細野 3つ目が「ライブ感の醸成」。ライブ感とは同時代性、共有、愛着の3つがポイントかなと思っています。

戦略3:ライブ感の醸成

 もうちょっと詳しく説明しますと、ライブ感とは「同時に体験し共有でき、一体感を強化し、作品・IPへの愛着を高めるもの/こと」と定義してみました。これだけだとわからないと思うので、事例を挙げていこうと思います。

ライブ感とは?

 バルス祭りってみなさん聞いたことありますか? 最近、ジブリ作品が若者に観られなくなっているのでは、という記事を読んだので、どうかなと思ったのですが。

 これは『天空の城ラピュタ』という作品のクライマックスに出てくる「バルス」という合言葉を叫ぶタイミングでTwitterでも「バルス」と書き込むというもので、調べると2011年に当時のツイート量の世界新記録を叩き出しているようです。

 それ以降、金曜ロードショーで放送されるたびに「バルス祭り」というかたちで盛り上がりました。2022年8月にもこのバルス祭りが実施されましたが、サーバーも落ちずに保ったということで、Twitter Japanは「今回も耐えられた」とツイートしています。

 このバルス祭りの動きを見ながら私は『「ラピュタ」なんか、みんなもう何十回も見てるじゃん』と思っていたのですが、同じタイミングで体験する、そして共有するということがすごく大事なのだなと実感できた出来事でした。

 これに関連することで、最近は結構TVの復権があるのかなと思っていまして。直近だと大河ドラマの『鎌倉殿の13人』や『水星の魔女』といった作品が、TVで放送されるたびにトレンドに上がっています。奇しくも同じ日曜日に放送されているのですが、この2作品がトレンドの取り合いみたいなことをやっているわけです。

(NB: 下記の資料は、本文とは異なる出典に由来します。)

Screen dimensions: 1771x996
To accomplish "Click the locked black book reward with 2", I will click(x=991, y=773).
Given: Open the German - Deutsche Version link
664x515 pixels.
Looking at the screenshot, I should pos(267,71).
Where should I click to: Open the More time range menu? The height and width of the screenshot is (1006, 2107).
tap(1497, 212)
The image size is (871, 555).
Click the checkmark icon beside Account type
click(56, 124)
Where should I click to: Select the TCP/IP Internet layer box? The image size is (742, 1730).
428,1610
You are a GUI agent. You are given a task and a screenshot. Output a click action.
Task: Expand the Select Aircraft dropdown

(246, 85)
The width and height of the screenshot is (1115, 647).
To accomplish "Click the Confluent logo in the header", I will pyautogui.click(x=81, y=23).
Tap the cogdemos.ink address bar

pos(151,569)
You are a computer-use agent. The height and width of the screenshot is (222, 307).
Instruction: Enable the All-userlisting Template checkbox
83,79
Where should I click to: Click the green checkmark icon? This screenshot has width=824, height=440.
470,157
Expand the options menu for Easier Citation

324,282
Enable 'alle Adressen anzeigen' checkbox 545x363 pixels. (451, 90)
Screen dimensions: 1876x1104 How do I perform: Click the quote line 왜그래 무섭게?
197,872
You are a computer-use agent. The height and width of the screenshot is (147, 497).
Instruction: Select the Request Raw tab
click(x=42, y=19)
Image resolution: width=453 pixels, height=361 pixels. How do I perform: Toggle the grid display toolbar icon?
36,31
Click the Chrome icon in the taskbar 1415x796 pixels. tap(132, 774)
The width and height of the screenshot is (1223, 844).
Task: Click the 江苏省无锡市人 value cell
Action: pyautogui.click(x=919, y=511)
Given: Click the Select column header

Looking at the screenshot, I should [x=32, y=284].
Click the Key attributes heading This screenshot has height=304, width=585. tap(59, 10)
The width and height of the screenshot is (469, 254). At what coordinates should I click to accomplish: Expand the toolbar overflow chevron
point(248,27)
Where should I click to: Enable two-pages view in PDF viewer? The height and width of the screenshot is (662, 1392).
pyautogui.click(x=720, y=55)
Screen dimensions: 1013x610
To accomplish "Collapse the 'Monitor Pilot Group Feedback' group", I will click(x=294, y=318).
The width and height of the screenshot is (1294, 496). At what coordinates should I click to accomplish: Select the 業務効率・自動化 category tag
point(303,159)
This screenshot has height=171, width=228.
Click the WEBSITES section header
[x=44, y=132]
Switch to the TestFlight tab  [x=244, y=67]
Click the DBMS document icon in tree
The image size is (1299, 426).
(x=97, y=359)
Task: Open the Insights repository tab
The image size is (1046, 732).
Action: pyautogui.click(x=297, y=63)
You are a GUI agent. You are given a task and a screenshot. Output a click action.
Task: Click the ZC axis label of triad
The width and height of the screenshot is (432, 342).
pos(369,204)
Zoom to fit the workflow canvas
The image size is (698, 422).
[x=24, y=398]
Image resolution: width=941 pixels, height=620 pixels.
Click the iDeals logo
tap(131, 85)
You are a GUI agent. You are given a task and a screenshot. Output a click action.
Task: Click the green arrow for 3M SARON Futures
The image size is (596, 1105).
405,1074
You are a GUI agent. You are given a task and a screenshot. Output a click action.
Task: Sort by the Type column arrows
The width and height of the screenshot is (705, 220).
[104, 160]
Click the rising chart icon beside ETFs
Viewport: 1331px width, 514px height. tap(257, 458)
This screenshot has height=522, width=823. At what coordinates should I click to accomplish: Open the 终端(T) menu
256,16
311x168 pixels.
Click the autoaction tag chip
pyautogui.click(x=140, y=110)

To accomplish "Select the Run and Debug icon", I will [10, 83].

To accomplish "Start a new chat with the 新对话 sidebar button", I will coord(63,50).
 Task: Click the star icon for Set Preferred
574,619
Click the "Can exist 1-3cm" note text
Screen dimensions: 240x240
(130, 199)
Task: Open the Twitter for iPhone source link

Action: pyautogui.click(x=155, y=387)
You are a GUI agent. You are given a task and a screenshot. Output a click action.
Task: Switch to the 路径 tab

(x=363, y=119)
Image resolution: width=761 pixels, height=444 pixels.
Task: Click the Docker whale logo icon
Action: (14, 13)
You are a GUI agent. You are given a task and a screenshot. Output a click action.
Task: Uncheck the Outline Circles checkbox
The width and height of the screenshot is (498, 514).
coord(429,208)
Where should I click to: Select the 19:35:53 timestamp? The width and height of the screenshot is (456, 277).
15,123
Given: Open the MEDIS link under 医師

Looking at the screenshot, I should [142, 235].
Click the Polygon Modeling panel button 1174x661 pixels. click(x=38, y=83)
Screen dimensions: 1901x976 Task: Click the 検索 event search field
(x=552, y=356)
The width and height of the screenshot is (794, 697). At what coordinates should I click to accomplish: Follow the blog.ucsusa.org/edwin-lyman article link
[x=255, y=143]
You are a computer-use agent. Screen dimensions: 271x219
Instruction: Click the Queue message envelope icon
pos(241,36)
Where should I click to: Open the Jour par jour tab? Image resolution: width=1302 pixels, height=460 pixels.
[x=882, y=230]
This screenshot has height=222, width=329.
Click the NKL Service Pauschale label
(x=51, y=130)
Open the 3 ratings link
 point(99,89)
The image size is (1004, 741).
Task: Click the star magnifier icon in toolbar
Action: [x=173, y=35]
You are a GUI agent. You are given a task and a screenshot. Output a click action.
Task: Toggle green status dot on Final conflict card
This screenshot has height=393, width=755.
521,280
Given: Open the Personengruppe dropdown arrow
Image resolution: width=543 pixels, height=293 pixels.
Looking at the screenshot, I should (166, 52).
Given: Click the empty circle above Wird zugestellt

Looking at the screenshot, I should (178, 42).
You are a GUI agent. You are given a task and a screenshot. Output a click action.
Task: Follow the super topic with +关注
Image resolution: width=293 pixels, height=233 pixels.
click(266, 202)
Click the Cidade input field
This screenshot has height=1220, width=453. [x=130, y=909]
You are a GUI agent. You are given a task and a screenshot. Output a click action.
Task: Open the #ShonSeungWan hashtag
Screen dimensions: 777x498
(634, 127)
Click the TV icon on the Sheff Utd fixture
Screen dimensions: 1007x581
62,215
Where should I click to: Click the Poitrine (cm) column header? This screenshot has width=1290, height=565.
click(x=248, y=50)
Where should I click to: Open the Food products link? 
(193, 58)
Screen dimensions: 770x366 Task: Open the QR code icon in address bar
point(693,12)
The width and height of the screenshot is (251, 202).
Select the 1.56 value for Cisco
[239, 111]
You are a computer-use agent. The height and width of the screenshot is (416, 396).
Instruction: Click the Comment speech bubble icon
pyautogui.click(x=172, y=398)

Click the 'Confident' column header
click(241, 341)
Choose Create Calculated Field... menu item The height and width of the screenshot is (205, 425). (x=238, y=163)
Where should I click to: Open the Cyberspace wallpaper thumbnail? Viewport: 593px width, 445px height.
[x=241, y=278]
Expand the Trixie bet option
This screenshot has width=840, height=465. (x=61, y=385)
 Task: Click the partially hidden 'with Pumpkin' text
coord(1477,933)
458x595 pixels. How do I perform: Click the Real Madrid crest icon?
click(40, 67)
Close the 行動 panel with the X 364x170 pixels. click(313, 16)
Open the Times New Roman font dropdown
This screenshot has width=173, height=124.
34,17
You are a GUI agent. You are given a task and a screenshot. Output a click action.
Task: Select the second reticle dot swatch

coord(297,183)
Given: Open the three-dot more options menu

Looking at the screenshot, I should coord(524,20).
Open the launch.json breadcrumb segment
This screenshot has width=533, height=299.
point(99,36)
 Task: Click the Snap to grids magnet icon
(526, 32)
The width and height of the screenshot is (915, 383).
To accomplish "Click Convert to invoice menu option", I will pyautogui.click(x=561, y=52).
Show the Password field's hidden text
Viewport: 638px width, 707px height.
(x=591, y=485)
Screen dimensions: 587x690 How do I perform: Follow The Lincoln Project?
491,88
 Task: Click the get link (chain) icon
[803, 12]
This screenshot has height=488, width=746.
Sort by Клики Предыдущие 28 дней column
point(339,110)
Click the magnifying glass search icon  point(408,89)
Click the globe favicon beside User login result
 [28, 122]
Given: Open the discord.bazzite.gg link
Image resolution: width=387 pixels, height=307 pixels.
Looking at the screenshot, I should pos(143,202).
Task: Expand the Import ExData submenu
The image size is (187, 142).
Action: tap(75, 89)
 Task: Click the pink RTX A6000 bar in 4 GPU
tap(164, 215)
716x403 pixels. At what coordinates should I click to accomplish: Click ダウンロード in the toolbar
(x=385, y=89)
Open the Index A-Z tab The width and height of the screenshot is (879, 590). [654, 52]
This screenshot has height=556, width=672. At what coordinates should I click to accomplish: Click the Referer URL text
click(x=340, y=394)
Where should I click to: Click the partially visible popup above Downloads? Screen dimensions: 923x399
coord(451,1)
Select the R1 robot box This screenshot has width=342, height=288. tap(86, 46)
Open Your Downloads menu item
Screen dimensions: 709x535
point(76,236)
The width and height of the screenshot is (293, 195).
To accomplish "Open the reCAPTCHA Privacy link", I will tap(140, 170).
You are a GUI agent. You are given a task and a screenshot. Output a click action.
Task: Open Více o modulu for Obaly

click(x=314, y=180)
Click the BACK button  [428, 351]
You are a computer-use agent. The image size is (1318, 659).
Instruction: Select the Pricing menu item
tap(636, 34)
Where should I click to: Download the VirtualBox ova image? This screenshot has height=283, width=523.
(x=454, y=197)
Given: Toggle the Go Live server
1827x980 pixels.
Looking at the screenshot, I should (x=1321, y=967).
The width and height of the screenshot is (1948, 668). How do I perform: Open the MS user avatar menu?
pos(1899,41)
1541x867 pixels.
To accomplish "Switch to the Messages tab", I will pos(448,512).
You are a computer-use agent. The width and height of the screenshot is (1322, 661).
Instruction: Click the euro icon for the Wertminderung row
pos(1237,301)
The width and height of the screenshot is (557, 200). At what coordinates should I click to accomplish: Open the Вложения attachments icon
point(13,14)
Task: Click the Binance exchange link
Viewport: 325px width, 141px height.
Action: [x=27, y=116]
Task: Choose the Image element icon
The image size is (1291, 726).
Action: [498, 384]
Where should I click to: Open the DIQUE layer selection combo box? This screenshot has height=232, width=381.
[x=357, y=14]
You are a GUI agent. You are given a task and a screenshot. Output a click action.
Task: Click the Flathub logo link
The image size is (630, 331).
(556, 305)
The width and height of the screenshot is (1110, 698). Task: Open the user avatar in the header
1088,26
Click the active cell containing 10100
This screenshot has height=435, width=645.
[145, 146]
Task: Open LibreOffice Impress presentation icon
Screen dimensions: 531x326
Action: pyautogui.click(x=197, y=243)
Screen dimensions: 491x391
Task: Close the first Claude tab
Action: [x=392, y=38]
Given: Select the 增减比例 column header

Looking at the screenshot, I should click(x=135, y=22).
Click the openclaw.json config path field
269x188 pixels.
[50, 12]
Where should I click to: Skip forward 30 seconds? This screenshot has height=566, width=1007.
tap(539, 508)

 「同時に体験して(同時代性)、それをみんなでシェアして(共有)、さらに作品への愛につながっていく(愛着)」という、これはまさに先ほど挙げたキーワードを体現していると感じています。

 TVって一時期オワコンだとか「誰も見てないよ」なんてことも言われて、メディア界ではかなり「終わったもの」みたいな流れもあったのですが、じつは「みんなが持っているインフラで同じものを体験できる」という意味では、非常に貴重というか、まだまだパワーを持っていますし、今後もすごく大事なのでは。